SHEILA SULLIVAN DICKINSON, CANANDAIGUA, FOR RESPONDENT-APPELLANT.
Appeal from an order of the Family Court, Wayne County (Richard M. Healy, J.), entered November 13, 2017 in a proceeding pursuant to Family Court Act article 4. The order, among other things, denied respondent's objections to an order of the Support Magistrate.

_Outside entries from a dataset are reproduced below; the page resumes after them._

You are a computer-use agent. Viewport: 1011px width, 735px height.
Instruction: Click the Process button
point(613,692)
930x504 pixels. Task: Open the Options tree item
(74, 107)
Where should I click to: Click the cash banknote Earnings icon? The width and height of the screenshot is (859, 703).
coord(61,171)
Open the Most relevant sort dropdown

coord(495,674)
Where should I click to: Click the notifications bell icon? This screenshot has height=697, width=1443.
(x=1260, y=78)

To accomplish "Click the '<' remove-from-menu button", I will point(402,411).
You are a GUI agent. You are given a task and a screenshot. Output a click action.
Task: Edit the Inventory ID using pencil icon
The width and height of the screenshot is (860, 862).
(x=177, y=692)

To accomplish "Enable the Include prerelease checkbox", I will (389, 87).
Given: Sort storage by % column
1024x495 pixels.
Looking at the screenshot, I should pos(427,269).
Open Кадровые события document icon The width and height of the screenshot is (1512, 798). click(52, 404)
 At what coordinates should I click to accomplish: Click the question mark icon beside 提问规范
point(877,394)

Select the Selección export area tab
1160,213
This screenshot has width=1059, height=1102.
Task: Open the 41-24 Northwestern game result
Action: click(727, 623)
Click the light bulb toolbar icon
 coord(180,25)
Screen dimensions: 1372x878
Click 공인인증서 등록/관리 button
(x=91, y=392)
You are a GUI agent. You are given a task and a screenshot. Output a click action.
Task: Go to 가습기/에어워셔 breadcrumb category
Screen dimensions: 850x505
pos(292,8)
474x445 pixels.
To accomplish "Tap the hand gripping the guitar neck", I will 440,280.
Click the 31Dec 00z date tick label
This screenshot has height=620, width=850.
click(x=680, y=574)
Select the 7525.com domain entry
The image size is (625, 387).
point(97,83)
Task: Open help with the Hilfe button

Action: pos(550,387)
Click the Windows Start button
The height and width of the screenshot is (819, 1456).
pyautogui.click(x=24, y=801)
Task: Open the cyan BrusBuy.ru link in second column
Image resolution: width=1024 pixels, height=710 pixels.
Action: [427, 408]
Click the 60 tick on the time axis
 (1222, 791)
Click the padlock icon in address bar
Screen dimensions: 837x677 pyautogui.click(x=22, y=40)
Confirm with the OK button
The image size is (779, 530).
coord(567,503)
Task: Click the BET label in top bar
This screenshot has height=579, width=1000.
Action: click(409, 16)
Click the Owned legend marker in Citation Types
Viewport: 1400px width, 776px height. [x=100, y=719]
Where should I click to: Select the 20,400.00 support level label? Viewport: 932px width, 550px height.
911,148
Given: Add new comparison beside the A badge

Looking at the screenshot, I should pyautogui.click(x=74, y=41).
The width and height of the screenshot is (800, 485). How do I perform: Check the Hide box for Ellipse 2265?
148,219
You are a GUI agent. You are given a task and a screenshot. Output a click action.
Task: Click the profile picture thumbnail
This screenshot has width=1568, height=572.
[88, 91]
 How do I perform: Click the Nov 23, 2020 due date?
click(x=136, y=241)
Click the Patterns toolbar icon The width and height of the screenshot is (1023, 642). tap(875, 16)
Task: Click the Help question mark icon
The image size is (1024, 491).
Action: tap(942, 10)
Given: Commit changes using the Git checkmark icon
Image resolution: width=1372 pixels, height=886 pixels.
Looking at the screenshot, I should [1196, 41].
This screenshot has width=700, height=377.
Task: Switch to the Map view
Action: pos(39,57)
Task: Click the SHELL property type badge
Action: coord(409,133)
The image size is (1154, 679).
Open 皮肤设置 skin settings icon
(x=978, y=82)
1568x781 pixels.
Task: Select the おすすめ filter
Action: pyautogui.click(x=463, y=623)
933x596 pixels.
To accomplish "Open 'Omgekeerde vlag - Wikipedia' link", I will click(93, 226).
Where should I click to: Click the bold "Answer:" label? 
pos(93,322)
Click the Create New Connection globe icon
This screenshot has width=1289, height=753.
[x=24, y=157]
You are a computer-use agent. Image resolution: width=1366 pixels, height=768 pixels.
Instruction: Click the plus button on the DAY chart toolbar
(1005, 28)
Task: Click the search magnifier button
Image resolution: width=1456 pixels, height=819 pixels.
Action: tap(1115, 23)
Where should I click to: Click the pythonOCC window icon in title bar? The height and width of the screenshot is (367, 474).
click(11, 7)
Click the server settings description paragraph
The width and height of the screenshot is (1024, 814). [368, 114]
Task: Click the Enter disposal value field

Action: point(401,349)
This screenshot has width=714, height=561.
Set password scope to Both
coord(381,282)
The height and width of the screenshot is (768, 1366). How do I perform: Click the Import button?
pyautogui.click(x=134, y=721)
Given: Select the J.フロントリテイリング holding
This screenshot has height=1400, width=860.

It is hereby ORDERED that the order so appealed from is unanimously modified on the law by granting the second objection and vacating the first ordering paragraph of the order of the Support Magistrate, and as modified the order is affirmed without costs, and the matter is remitted to Family Court, Wayne County, for further proceedings in accordance with the following memorandum: In this proceeding pursuant to Family Court Act article 4, respondent mother appeals from an order that, among other things, denied her objections to the order of the Support Magistrate, entered after a hearing, that reduced the amount of petitioner father's child support obligation. Contrary to the mother's contention, Family Court properly denied the mother's first objection to that part of the Support Magistrate's order finding that the mother lived rent-free. It is well settled that " deference should be given to the credibility determinations of the [s]upport [m]agistrate, who was in the best position to evaluate the credibility of the witnesses' " (Matter of DaVolio v DaVolio, 101 AD3d 1120, 1121 [2d Dept 2012]; see Matter of Kasprowicz v Osgood, 101 AD3d 1760, 1761 [4th Dept 2012], lv denied 20 NY3d 863 [2013]; Matter of DeNoto v DeNoto, 96 AD3d 1646, 1648 [4th Dept 2012]). Here, the Support Magistrate did not credit the mother's testimony that she paid rent when she was able to do so, and the court properly "deferred to the Support Magistrate's findings of fact and credibility determinations" with respect to that issue (DeNoto, 96 AD3d at 1648).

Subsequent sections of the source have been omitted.